As a composer, Marshall-Hall might fairly be said to have been asking for trouble, since he had a strange fetish for writing operas on subjects already treated to excellent effect by others. Thus, the examples of Berlioz, Gounod and Bellini failed to prevent him from essaying his own opera called Romeo and Juliet. Likewise, Berlioz and Purcell proved unable to deter him from writing his own Dido and Aeneas. Romeo and Juliet was his last major composition; none of it achieved performance in his lifetime except its balcony scene, which the Marshall-Hall Conservatorium gave in 1912. Short of a modern recording—which would be a difficult and expensive but, given the manuscript material now stored in the Grainger Museum, not an insuperable challenge—or even a complete printing, we must rely on Professor Radic and other commentators for accounts of it. Certainly Marshall-Hall, at a time when his English-based contemporaries (notably Sir Charles Villiers Stanford and Dame Ethel Smyth) had their own operas routinely accepted by German theatres before 1914, does seem to have suffered from confounded ill luck in his failure to be similarly rewarded. His friendly dealings with Melba, as colleague in both the opera theatre and the concert hall, could not help him. “What he lacked,” Professor Radic concludes, “was the ability to use his contacts effectively. Lack of proper planning, a stubborn naivety and a hot temper deprived him of the immediate success he anticipated.”

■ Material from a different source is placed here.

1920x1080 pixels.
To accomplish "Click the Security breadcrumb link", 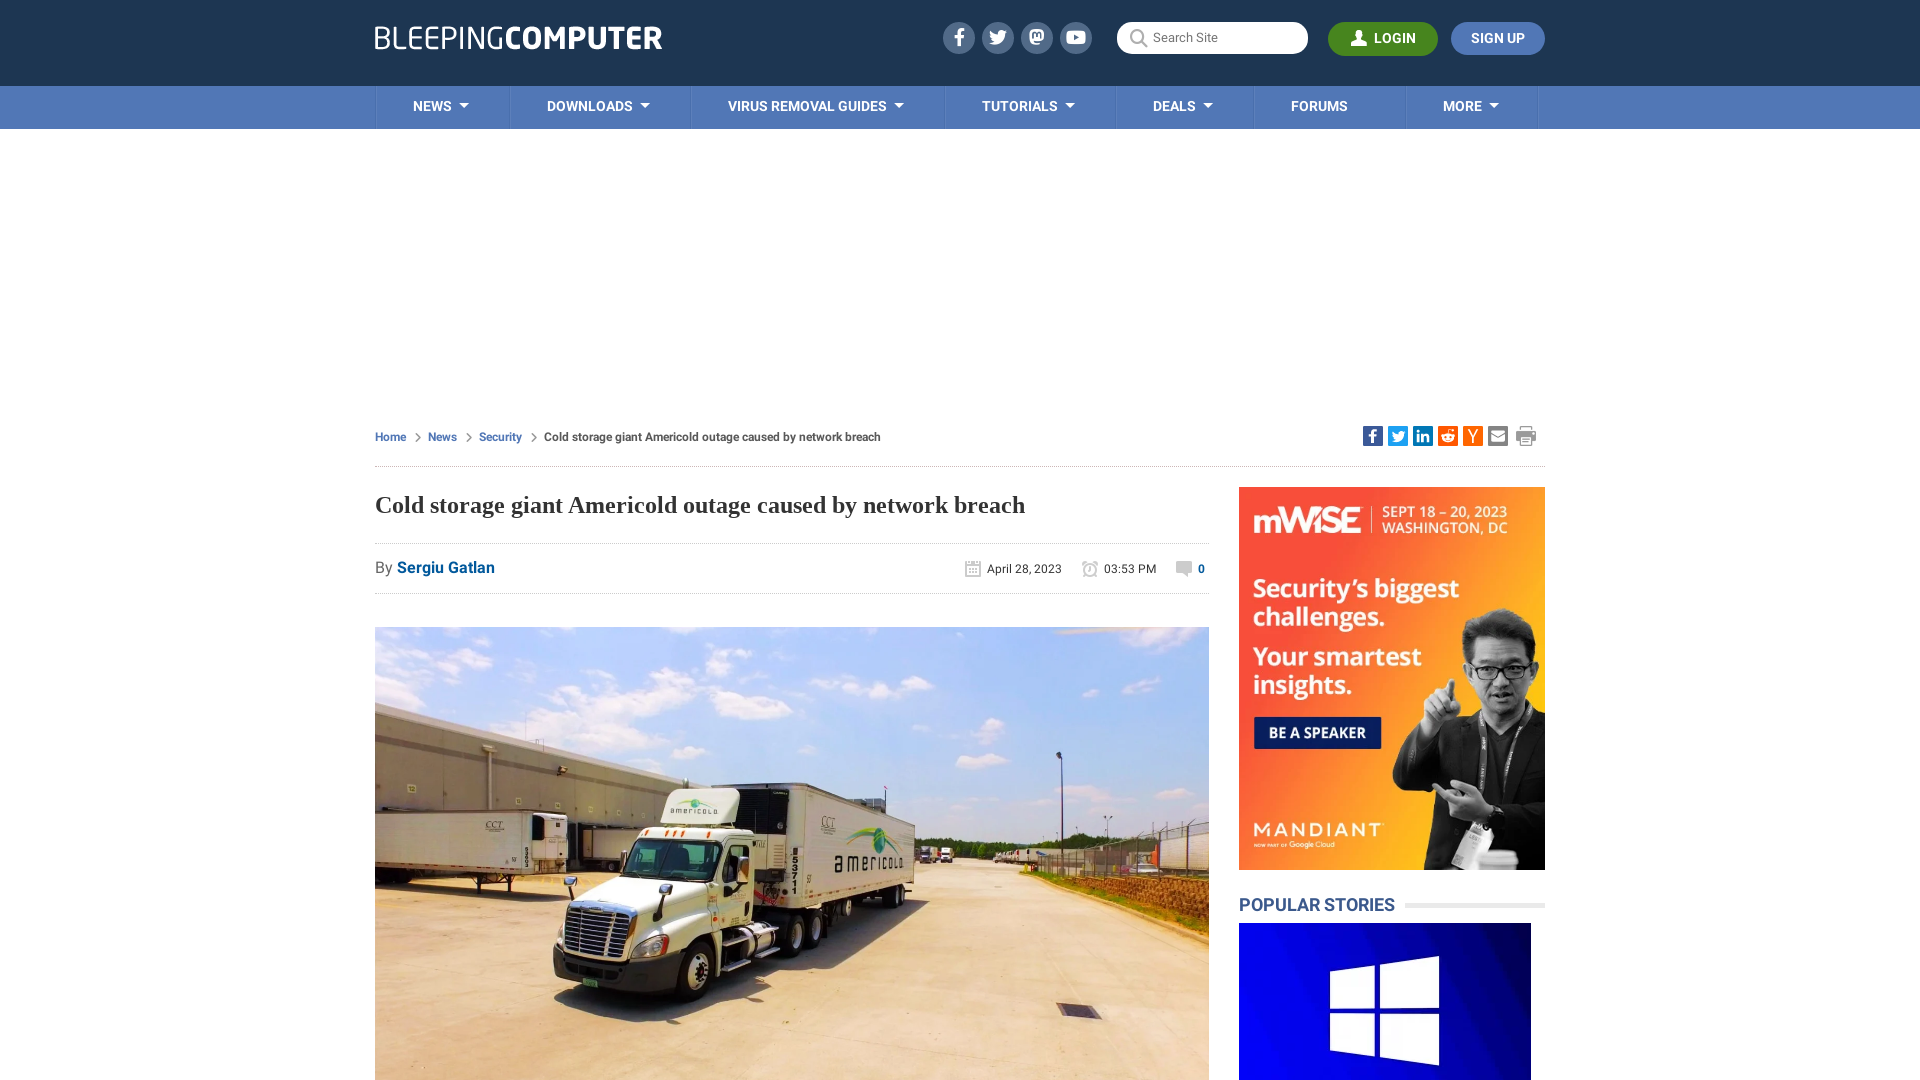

One of Marshall-Hall’s contacts, the young Grainger, would have been better avoided. Jennifer Hill (Grainger Museum research officer) recounts, in her contribution “G.W.L. Marshall-Hall and Percy Grainger”, the rather sad tale of the older man’s labours to supply Grainger—twenty years his junior—with practical help. Grainger’s approach to prospective benefactors anticipated Bob Geldof’s rock-concert shenanigans in its alternation between general sentiments of “Give us yer f***in’ money” and those of “Give us yer f***in’ money now.” In a 1939 diatribe Grainger dismissed Marshall-Hall (along with Sir Malcolm Sargent, at whom he had likewise taken irrational offence) as “un-internationalisable, always political, always tuft-hunting, half-musician[s] … They remain sly, cunning, hard, self-seeking to the end, & spoiling other men’s lives (including their wives’ lives).” This, be it noted, from someone who, not content with notoriously bringing to his own marital boudoir the Fifty Shades of Grey ethical code, cheerfully extracted a five-figure salary for undemanding didactic employment in Depression-era Chicago. Intricate though Grainger’s psyche was, he eschewed further complicating it by vulgar emotions of gratitude.

On the nature of Marshall-Hall’s own lasting significance, a final assessment is hard to make. A symphony by him has been issued—on a CD from the Move label—and answers to the description of it given here by Rhoderick McNeill (Associate Professor at the University of Southern Queensland), who compares it favourably with Parry and Stanford, though Elgar’s two symphonies remain in a different class again. Possibly Marshall-Hall deserves to be regarded as the antipodean counterpart to Leopold Stokowski: greatly increasing the concert-going public through his efforts on the rostrum, albeit without Stokowski’s genius at orchestral transcription. Possibly, on the other hand, he came closer to Diaghilev: a brilliant animateur rather than a brilliant creator. Poring over this sumptuously illustrated anthology prompts the strange realisation that, although Marshall-Hall’s Melbourne does credit to its discipline, a musician today who had dropped out from as many courses as the young Marshall-Hall did would be debarred from any professorship. Or, truth to tell, from even the humblest lectureship.

R.J. Stove, organist at Melbourne churches and an Adjunct Research Associate at Monash University, is the author of César Franck: His Life and Times (Scarecrow Press, 2012).